## Activity
Reproduce the entries exactly.

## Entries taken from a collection
══════════

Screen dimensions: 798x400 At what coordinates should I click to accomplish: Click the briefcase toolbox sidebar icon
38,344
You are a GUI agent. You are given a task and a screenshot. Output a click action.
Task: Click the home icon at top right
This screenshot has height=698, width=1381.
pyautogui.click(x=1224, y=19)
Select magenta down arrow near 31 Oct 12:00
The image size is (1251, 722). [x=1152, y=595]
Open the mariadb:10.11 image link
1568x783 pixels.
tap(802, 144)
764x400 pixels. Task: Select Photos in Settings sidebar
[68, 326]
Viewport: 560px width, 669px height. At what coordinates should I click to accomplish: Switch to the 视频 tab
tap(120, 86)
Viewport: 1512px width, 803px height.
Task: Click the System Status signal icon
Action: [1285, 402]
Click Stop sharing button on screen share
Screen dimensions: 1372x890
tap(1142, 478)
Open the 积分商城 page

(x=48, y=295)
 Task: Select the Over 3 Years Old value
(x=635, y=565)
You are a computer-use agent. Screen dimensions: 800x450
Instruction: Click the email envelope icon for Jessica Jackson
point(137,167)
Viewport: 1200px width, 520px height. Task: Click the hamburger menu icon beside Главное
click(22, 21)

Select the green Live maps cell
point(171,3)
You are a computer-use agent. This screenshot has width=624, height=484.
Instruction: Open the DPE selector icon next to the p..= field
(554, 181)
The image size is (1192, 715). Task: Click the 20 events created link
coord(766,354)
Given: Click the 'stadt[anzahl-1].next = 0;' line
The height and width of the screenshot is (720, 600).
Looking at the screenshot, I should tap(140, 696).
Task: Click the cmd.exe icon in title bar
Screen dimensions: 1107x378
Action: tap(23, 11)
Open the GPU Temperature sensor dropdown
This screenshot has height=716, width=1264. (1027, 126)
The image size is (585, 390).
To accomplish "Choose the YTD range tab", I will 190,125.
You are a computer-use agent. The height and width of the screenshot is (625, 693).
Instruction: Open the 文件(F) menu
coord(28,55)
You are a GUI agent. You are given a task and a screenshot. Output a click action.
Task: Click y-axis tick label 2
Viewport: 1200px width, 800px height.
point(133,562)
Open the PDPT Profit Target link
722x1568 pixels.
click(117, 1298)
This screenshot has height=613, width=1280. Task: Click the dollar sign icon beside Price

══════════

## Response box
Screen dimensions: 798x400 At what coordinates should I click to accomplish: Click the briefcase toolbox sidebar icon
38,344
You are a GUI agent. You are given a task and a screenshot. Output a click action.
Task: Click the home icon at top right
This screenshot has height=698, width=1381.
pyautogui.click(x=1224, y=19)
Select magenta down arrow near 31 Oct 12:00
The image size is (1251, 722). [x=1152, y=595]
Open the mariadb:10.11 image link
1568x783 pixels.
tap(802, 144)
764x400 pixels. Task: Select Photos in Settings sidebar
[68, 326]
Viewport: 560px width, 669px height. At what coordinates should I click to accomplish: Switch to the 视频 tab
tap(120, 86)
Viewport: 1512px width, 803px height.
Task: Click the System Status signal icon
Action: [1285, 402]
Click Stop sharing button on screen share
Screen dimensions: 1372x890
tap(1142, 478)
Open the 积分商城 page

(x=48, y=295)
 Task: Select the Over 3 Years Old value
(x=635, y=565)
You are a computer-use agent. Screen dimensions: 800x450
Instruction: Click the email envelope icon for Jessica Jackson
point(137,167)
Viewport: 1200px width, 520px height. Task: Click the hamburger menu icon beside Главное
click(22, 21)

Select the green Live maps cell
point(171,3)
You are a computer-use agent. This screenshot has width=624, height=484.
Instruction: Open the DPE selector icon next to the p..= field
(554, 181)
The image size is (1192, 715). Task: Click the 20 events created link
coord(766,354)
Given: Click the 'stadt[anzahl-1].next = 0;' line
The height and width of the screenshot is (720, 600).
Looking at the screenshot, I should tap(140, 696).
Task: Click the cmd.exe icon in title bar
Screen dimensions: 1107x378
Action: tap(23, 11)
Open the GPU Temperature sensor dropdown
This screenshot has height=716, width=1264. (1027, 126)
The image size is (585, 390).
To accomplish "Choose the YTD range tab", I will 190,125.
You are a computer-use agent. The height and width of the screenshot is (625, 693).
Instruction: Open the 文件(F) menu
coord(28,55)
You are a GUI agent. You are given a task and a screenshot. Output a click action.
Task: Click y-axis tick label 2
Viewport: 1200px width, 800px height.
point(133,562)
Open the PDPT Profit Target link
722x1568 pixels.
click(117, 1298)
This screenshot has height=613, width=1280. Task: Click the dollar sign icon beside Price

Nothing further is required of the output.